Years later, I encountered the handout in a file of old papers, sang through the melody, and thought it might be promising as a longer piece. I adapted a few notes here and there so that it would work in a two-voice canon, which I use heavily as the piece develops.
It's rather a simple piece to perform, as it turns out. Once the parts that sing the melody are secure with their notes, the rest of the piece is getting the rhythm and energy of the "alleluias" under control. I imagine most choirs will find this piece easier to put together than expected. Smaller choirs can manage the piece, even if there is only one person per part. When I've performed it with such an ensemble, I had the organist improvise a quasi-droned accompaniment from m. 18 onward.
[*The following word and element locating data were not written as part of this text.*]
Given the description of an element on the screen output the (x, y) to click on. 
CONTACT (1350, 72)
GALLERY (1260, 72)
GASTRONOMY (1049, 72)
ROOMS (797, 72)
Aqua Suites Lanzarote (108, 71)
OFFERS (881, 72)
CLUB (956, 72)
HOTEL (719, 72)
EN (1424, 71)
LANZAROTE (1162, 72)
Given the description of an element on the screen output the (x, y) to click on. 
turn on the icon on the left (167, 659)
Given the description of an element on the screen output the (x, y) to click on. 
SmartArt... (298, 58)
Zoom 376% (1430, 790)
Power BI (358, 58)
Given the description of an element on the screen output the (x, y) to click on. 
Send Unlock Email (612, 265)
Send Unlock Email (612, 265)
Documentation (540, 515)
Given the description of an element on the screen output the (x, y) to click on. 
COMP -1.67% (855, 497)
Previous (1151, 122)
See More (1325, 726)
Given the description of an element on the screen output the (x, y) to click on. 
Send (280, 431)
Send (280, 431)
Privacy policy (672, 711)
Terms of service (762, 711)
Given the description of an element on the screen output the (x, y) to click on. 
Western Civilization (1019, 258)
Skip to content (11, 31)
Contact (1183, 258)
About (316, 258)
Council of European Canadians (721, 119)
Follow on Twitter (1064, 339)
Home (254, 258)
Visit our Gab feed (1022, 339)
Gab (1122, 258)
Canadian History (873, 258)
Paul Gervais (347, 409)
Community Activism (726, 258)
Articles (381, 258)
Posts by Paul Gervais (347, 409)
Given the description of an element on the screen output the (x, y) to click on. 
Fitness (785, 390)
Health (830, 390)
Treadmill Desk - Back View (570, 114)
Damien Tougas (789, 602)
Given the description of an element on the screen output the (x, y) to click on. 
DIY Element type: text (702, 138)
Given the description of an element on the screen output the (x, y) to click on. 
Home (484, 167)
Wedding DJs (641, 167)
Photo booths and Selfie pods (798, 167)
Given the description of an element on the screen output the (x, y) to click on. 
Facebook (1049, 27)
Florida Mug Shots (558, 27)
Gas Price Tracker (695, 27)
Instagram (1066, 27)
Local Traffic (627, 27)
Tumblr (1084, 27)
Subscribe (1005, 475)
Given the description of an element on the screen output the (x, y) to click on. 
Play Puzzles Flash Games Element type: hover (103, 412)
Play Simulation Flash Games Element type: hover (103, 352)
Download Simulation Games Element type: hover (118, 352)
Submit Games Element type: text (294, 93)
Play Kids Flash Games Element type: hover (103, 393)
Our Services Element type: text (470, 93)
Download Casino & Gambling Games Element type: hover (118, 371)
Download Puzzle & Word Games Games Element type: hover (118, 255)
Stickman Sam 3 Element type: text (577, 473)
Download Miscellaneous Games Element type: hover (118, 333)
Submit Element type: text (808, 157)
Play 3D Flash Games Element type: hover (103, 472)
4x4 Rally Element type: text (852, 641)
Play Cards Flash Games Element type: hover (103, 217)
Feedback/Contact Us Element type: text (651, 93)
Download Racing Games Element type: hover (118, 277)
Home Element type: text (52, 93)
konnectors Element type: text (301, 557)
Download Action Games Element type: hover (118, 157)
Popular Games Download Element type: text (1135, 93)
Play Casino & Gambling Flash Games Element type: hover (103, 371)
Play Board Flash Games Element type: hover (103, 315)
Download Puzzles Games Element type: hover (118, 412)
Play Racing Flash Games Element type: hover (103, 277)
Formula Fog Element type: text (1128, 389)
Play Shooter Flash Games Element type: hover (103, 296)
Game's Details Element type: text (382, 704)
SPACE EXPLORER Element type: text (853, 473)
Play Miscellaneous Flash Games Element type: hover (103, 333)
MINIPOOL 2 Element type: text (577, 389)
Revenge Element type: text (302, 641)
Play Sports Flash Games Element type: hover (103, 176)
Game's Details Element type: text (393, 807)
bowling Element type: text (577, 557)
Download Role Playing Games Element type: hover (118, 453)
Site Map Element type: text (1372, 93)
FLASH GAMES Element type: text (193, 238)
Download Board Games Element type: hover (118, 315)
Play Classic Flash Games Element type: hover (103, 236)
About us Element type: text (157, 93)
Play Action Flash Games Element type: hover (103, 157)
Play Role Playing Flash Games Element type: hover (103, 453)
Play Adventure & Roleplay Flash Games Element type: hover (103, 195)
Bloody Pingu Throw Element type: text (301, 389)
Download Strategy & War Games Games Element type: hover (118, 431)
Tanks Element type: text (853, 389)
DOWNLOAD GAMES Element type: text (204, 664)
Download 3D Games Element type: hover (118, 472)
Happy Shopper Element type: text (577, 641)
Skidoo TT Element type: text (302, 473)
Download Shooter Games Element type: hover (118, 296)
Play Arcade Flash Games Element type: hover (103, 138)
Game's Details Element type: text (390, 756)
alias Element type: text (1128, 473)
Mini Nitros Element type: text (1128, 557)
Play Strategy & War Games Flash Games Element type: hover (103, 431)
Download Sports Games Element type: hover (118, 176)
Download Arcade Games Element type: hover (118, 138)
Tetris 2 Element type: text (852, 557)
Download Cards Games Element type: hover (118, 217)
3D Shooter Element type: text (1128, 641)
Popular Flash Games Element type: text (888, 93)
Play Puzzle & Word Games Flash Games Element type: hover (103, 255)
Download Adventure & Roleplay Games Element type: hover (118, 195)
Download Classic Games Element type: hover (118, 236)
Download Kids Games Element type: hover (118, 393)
I've heard that some choirs have made adaptations to the parts, such as asking a few tenors to sing the alto 2 part when it splits, or alternatively having a few altos sing the tenor part, if an ensemble is short on tenors. If there are not enough basses, omitting some of the doubled notes in the bass towards the end might work as well. However, the open fifths of the altos are a very important sonority throughout, and none of their notes should be eliminated.
Text (Psalms 34:1-3)
Benedicam Dominum in omni tempore; semper laus ejus ore meo.
Audiant mansueti, et laetentur.
Magnificate Dominum mecum, et exaltemus nomen ejus in idipsum.
I will bless the Lord at all times: His praise shall continually be in my mouth.
The humble shall hear thereof, and be glad.
Magnify the Lord with me, and let us exalt his name together.